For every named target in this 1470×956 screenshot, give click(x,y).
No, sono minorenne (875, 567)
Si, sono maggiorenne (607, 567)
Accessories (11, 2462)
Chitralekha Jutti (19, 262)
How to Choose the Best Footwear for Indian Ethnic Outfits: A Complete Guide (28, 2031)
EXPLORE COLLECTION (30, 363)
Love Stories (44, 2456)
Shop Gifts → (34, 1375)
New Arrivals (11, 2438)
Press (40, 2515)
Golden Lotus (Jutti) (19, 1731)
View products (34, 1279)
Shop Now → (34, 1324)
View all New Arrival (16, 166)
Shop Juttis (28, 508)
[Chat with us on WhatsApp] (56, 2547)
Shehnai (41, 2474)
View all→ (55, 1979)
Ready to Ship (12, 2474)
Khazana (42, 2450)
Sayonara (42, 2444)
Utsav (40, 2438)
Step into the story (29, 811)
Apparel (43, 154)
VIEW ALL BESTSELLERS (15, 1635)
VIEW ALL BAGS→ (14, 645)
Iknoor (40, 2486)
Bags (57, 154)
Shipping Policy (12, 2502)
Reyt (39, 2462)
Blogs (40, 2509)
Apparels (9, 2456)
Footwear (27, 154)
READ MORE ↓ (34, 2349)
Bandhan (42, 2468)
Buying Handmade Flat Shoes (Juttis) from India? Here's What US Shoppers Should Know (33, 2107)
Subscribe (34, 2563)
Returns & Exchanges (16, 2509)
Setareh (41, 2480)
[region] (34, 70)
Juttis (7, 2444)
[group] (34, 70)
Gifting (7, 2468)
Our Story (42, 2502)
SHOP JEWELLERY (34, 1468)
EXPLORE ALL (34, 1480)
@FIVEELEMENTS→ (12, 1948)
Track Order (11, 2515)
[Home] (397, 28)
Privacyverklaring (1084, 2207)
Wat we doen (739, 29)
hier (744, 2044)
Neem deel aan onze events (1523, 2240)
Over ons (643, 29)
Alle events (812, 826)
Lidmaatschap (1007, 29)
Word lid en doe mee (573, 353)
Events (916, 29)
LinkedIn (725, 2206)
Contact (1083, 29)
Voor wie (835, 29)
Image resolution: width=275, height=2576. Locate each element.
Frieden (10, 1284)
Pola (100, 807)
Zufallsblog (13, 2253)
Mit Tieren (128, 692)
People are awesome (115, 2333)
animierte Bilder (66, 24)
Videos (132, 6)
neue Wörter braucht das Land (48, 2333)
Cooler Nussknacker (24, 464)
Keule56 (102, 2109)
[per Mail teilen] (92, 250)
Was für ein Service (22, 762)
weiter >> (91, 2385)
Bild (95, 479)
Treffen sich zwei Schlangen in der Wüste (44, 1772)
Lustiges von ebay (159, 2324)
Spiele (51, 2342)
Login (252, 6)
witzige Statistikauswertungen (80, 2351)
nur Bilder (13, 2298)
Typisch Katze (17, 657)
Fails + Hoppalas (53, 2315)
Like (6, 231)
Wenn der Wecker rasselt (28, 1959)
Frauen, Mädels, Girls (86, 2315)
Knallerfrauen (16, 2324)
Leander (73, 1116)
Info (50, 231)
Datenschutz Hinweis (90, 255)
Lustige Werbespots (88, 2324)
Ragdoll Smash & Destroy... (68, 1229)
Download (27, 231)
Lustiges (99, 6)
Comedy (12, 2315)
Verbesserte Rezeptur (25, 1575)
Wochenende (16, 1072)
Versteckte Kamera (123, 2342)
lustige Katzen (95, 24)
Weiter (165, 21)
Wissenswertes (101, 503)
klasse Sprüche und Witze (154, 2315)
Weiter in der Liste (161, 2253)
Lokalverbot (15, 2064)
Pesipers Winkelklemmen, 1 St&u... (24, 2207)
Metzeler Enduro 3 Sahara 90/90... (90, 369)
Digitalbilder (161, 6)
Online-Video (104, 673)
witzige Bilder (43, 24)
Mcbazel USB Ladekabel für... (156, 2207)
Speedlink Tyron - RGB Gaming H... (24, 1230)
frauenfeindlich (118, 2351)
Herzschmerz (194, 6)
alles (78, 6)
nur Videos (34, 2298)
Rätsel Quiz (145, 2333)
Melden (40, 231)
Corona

┄┄┄┄┄┄

- _What needs to be done_
The records above must be transcribed in full, word for word.

- _Written answer_
For every named target in this 1470×956 screenshot, give click(x,y).
No, sono minorenne (875, 567)
Si, sono maggiorenne (607, 567)
Accessories (11, 2462)
Chitralekha Jutti (19, 262)
How to Choose the Best Footwear for Indian Ethnic Outfits: A Complete Guide (28, 2031)
EXPLORE COLLECTION (30, 363)
Love Stories (44, 2456)
Shop Gifts → (34, 1375)
New Arrivals (11, 2438)
Press (40, 2515)
Golden Lotus (Jutti) (19, 1731)
View products (34, 1279)
Shop Now → (34, 1324)
View all New Arrival (16, 166)
Shop Juttis (28, 508)
[Chat with us on WhatsApp] (56, 2547)
Shehnai (41, 2474)
View all→ (55, 1979)
Ready to Ship (12, 2474)
Khazana (42, 2450)
Sayonara (42, 2444)
Utsav (40, 2438)
Step into the story (29, 811)
Apparel (43, 154)
VIEW ALL BESTSELLERS (15, 1635)
VIEW ALL BAGS→ (14, 645)
Iknoor (40, 2486)
Bags (57, 154)
Shipping Policy (12, 2502)
Reyt (39, 2462)
Blogs (40, 2509)
Apparels (9, 2456)
Footwear (27, 154)
READ MORE ↓ (34, 2349)
Bandhan (42, 2468)
Buying Handmade Flat Shoes (Juttis) from India? Here's What US Shoppers Should Know (33, 2107)
Subscribe (34, 2563)
Returns & Exchanges (16, 2509)
Setareh (41, 2480)
[region] (34, 70)
Juttis (7, 2444)
[group] (34, 70)
Gifting (7, 2468)
Our Story (42, 2502)
SHOP JEWELLERY (34, 1468)
EXPLORE ALL (34, 1480)
@FIVEELEMENTS→ (12, 1948)
Track Order (11, 2515)
[Home] (397, 28)
Privacyverklaring (1084, 2207)
Wat we doen (739, 29)
hier (744, 2044)
Neem deel aan onze events (1523, 2240)
Over ons (643, 29)
Alle events (812, 826)
Lidmaatschap (1007, 29)
Word lid en doe mee (573, 353)
Events (916, 29)
LinkedIn (725, 2206)
Contact (1083, 29)
Voor wie (835, 29)
Image resolution: width=275, height=2576. Locate each element.
Frieden (10, 1284)
Pola (100, 807)
Zufallsblog (13, 2253)
Mit Tieren (128, 692)
People are awesome (115, 2333)
animierte Bilder (66, 24)
Videos (132, 6)
neue Wörter braucht das Land (48, 2333)
Cooler Nussknacker (24, 464)
Keule56 (102, 2109)
[per Mail teilen] (92, 250)
Was für ein Service (22, 762)
weiter >> (91, 2385)
Bild (95, 479)
Treffen sich zwei Schlangen in der Wüste (44, 1772)
Lustiges von ebay (159, 2324)
Spiele (51, 2342)
Login (252, 6)
witzige Statistikauswertungen (80, 2351)
nur Bilder (13, 2298)
Typisch Katze (17, 657)
Fails + Hoppalas (53, 2315)
Like (6, 231)
Wenn der Wecker rasselt (28, 1959)
Frauen, Mädels, Girls (86, 2315)
Knallerfrauen (16, 2324)
Leander (73, 1116)
Info (50, 231)
Datenschutz Hinweis (90, 255)
Lustige Werbespots (88, 2324)
Ragdoll Smash & Destroy... (68, 1229)
Download (27, 231)
Lustiges (99, 6)
Comedy (12, 2315)
Verbesserte Rezeptur (25, 1575)
Wochenende (16, 1072)
Versteckte Kamera (123, 2342)
lustige Katzen (95, 24)
Weiter (165, 21)
Wissenswertes (101, 503)
klasse Sprüche und Witze (154, 2315)
Weiter in der Liste (161, 2253)
Lokalverbot (15, 2064)
Pesipers Winkelklemmen, 1 St&u... (24, 2207)
Metzeler Enduro 3 Sahara 90/90... (90, 369)
Digitalbilder (161, 6)
Online-Video (104, 673)
witzige Bilder (43, 24)
Mcbazel USB Ladekabel für... (156, 2207)
Speedlink Tyron - RGB Gaming H... (24, 1230)
frauenfeindlich (118, 2351)
Herzschmerz (194, 6)
alles (78, 6)
nur Videos (34, 2298)
Rätsel Quiz (145, 2333)
Melden (40, 231)
Corona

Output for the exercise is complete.